#### Material for this task
-=-=-

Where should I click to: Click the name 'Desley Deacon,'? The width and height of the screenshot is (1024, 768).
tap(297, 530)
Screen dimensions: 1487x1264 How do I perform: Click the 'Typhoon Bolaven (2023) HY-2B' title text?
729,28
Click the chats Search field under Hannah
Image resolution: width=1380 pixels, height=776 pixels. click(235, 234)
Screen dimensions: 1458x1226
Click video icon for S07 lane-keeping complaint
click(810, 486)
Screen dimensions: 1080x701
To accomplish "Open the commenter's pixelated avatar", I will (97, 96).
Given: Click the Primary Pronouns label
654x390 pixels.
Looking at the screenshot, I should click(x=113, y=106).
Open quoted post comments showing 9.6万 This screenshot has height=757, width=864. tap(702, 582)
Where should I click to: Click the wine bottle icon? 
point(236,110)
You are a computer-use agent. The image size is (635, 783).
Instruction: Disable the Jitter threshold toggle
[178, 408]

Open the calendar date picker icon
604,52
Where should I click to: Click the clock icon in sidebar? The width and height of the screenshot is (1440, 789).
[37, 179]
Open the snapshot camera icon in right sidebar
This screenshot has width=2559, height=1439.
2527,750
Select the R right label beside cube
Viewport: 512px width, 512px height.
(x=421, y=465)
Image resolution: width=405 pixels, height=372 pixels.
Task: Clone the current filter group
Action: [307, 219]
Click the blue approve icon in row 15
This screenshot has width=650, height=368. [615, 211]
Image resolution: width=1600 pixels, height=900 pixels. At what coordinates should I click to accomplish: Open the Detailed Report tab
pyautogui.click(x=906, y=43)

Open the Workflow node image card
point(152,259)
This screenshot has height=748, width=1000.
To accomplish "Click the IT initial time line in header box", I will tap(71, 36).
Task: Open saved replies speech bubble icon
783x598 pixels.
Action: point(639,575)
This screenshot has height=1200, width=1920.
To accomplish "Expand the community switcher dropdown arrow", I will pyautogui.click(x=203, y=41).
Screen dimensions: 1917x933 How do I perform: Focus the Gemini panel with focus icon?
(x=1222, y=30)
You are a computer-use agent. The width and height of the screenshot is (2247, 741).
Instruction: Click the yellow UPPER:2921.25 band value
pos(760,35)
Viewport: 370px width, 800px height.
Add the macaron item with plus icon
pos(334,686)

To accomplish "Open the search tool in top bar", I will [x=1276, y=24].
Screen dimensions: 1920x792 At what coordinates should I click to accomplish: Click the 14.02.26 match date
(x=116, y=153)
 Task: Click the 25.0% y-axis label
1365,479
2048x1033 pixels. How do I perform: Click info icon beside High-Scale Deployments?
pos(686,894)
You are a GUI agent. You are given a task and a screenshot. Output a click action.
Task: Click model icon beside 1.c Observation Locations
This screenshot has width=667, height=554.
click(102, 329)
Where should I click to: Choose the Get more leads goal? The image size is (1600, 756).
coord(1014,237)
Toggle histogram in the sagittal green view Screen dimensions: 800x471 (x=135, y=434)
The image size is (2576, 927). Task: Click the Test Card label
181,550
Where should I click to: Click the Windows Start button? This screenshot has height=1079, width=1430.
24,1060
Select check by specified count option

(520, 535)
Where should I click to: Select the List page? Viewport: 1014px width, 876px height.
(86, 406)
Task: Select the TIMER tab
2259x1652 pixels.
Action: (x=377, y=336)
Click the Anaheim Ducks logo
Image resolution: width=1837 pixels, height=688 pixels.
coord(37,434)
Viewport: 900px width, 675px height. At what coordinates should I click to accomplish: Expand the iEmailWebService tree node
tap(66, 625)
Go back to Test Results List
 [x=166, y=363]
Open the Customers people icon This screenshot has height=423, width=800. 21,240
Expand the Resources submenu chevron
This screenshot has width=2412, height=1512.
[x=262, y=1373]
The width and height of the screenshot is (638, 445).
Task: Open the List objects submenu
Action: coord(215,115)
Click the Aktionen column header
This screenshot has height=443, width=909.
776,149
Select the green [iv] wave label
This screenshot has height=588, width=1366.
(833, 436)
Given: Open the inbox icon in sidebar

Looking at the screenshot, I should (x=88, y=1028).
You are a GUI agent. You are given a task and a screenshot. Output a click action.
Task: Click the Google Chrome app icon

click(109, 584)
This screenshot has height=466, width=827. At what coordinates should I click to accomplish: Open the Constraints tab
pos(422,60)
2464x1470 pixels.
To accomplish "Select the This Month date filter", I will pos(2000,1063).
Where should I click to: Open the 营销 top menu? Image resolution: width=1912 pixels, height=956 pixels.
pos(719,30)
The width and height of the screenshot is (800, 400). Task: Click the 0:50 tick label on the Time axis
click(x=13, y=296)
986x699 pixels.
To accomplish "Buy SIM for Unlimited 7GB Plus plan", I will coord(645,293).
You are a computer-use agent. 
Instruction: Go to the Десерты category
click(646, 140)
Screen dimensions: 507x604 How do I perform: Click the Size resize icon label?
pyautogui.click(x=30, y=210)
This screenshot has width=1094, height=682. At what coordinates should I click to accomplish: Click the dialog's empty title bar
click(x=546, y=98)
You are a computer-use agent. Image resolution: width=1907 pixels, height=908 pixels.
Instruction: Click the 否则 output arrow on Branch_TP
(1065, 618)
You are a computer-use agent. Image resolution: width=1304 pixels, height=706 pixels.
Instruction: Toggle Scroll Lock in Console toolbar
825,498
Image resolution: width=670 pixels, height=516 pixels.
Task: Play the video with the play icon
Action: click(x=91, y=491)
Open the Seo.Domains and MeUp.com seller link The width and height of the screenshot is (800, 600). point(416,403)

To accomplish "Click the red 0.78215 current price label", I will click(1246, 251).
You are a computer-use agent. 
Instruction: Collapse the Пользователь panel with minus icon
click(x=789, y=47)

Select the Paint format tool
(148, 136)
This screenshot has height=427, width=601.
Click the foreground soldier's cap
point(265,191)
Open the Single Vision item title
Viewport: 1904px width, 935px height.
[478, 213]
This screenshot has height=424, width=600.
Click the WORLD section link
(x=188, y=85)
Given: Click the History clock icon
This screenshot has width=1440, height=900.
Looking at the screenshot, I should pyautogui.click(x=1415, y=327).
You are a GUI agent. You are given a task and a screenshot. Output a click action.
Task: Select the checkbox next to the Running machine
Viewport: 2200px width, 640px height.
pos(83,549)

-=-=-

#### Task description
Return the items from the line with "2464x1470 pixels." up to and including the line with "(1065, 618)", copied word for word.

#### Written response
2464x1470 pixels.
To accomplish "Select the This Month date filter", I will pos(2000,1063).
Where should I click to: Open the 营销 top menu? Image resolution: width=1912 pixels, height=956 pixels.
pos(719,30)
The width and height of the screenshot is (800, 400). Task: Click the 0:50 tick label on the Time axis
click(x=13, y=296)
986x699 pixels.
To accomplish "Buy SIM for Unlimited 7GB Plus plan", I will coord(645,293).
You are a computer-use agent. 
Instruction: Go to the Десерты category
click(646, 140)
Screen dimensions: 507x604 How do I perform: Click the Size resize icon label?
pyautogui.click(x=30, y=210)
This screenshot has width=1094, height=682. At what coordinates should I click to accomplish: Click the dialog's empty title bar
click(x=546, y=98)
You are a computer-use agent. Image resolution: width=1907 pixels, height=908 pixels.
Instruction: Click the 否则 output arrow on Branch_TP
(1065, 618)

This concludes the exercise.